As I mentioned yesterday, Disney princesses are the primary idols for young girls in American society. These princesses, though, are forever inscribed within the male hierarchy, as they lack female role models themselves and are only saved from their often pitiable conditions by kisses from princes. What does it do to our daughters to continually expose them to the themes of impotent motherhood and male saviors?

How to be a princess

Leave a comment

What you’ll need: royal bloodline and/or royal boyfriend, tiara

Songlist: I Wanna Be Your Lover by Prince, ABBA’s Dancing Queen

Further reading: Knit Your Own Royal Wedding, Meg Cabot’s The Princess Diaries

The American Dream, as marketed to little girls

Ah, the irony of American girlhood. We are born into a capitalist democracy without need for actual princesses, yet our only role models are fictional Disney princesses. Cinderella and Belle, a maid and a bookish daughter of a poor inventor, respectively, are our paragons of upward mobility. The American Dream is strong in the hearts of young girls: we believe in the possibility of wild prosperity and success, just so long as the right prince falls in love with us.

I had a princess birthday party when I turned 6. My friends wore their princess dresses (we all had them), we watched “Sleeping Beauty,” and we played the board game Pretty Pretty Princess.

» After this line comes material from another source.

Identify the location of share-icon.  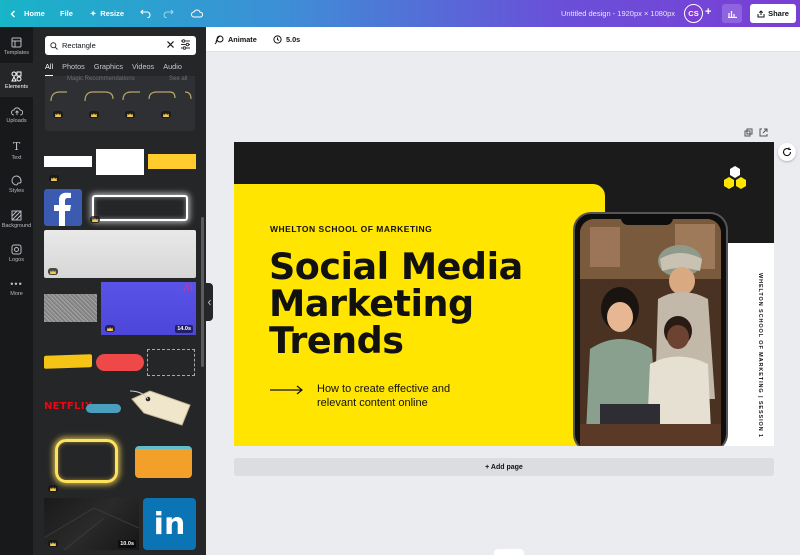
(761, 13).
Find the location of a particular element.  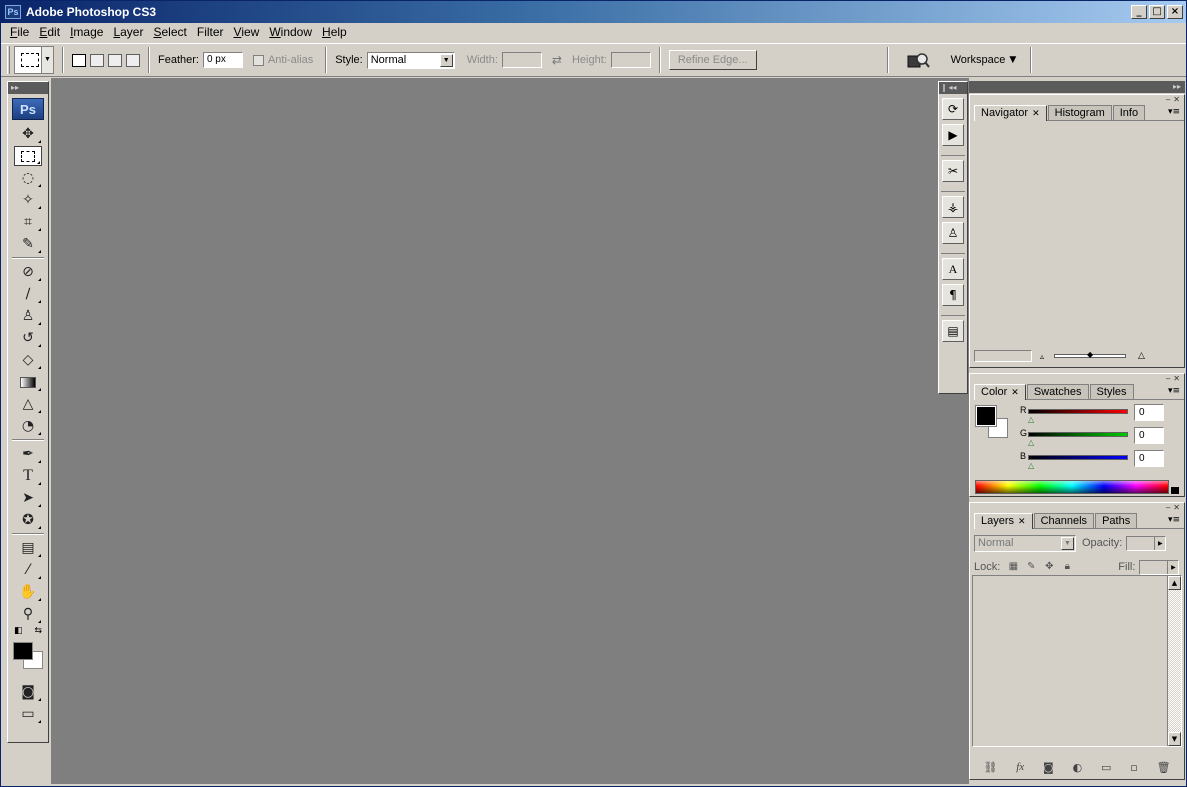

menu-filter: Filter is located at coordinates (210, 32).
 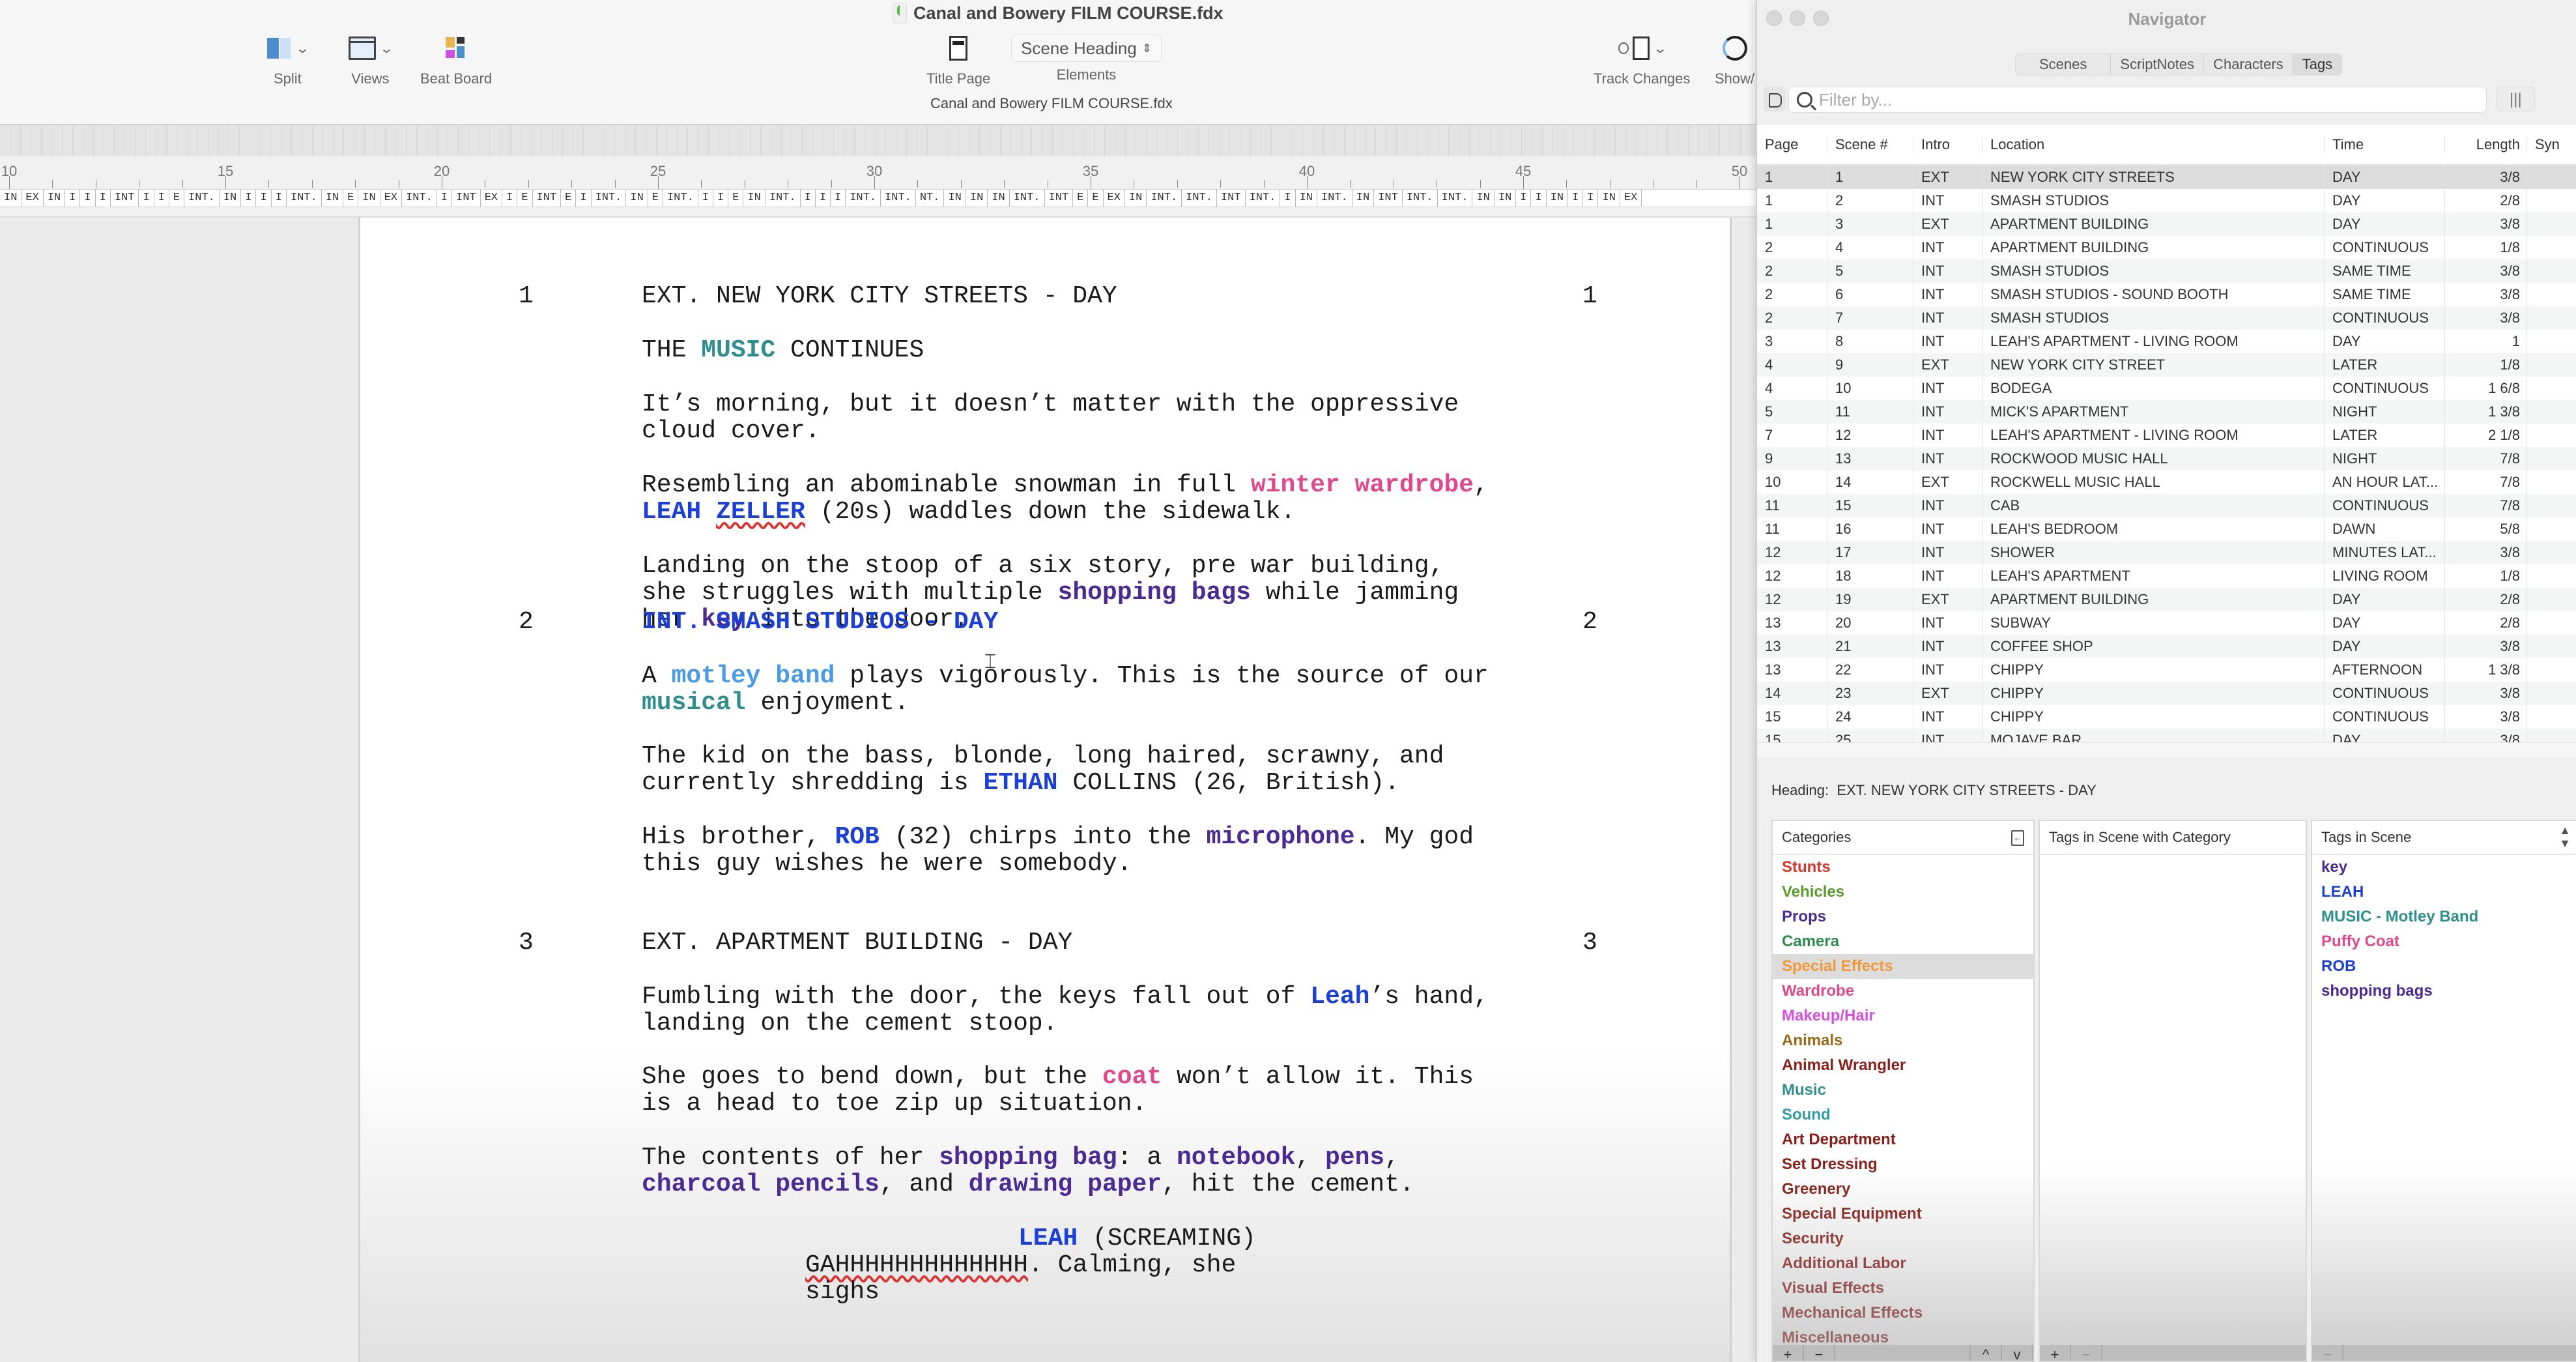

The princess impulse continued through junior high: at 13 I wore my mother’s lovely, poofy-shouldered bridesmaid’s dress for Halloween and had a raging crush on Prince William.

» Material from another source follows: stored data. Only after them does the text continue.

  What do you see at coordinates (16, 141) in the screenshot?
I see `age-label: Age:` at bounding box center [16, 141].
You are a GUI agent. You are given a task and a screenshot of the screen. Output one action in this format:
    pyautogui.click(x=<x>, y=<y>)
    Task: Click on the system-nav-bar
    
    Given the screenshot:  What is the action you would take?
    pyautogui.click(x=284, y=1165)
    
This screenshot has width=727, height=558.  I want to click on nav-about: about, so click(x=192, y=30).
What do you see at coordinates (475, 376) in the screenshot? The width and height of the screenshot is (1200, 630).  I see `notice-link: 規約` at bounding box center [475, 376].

When I confessed this crush to a friend, she sneered. You’re a commoner, she told me. And you’re American. Prince William has to marry a royal British girl (she was almost right). I was devastated at this news, but kept up hope: didn’t Disney movies teach me that love could overcome obstacles? A kinder friend of mine assured me that if things didn’t work out with Wills he would propose marriage: his family is from Palau and he is something like tenth in line for the Palauan throne.

My future Prince Charming

That friend and I have fallen out of touch (and Facebook tells me he’s got a seven-year-old daughter), Prince William is getting married on Friday, and Prince Harry is a royal cad, but maybe all hope is not yet lost. The Gloss has a helpful guide to still-eligible princes of the world and I must say that Sheik Hamdan bin Mohammed bin Rashid al Maktoum looks like a real catch. He’s the next Emir of Dubai and he’s a poet. Now that I think about it, Jasmine is the only Disney princess with a tiger for a best friend. So long American Dream, hello Arabian Dream.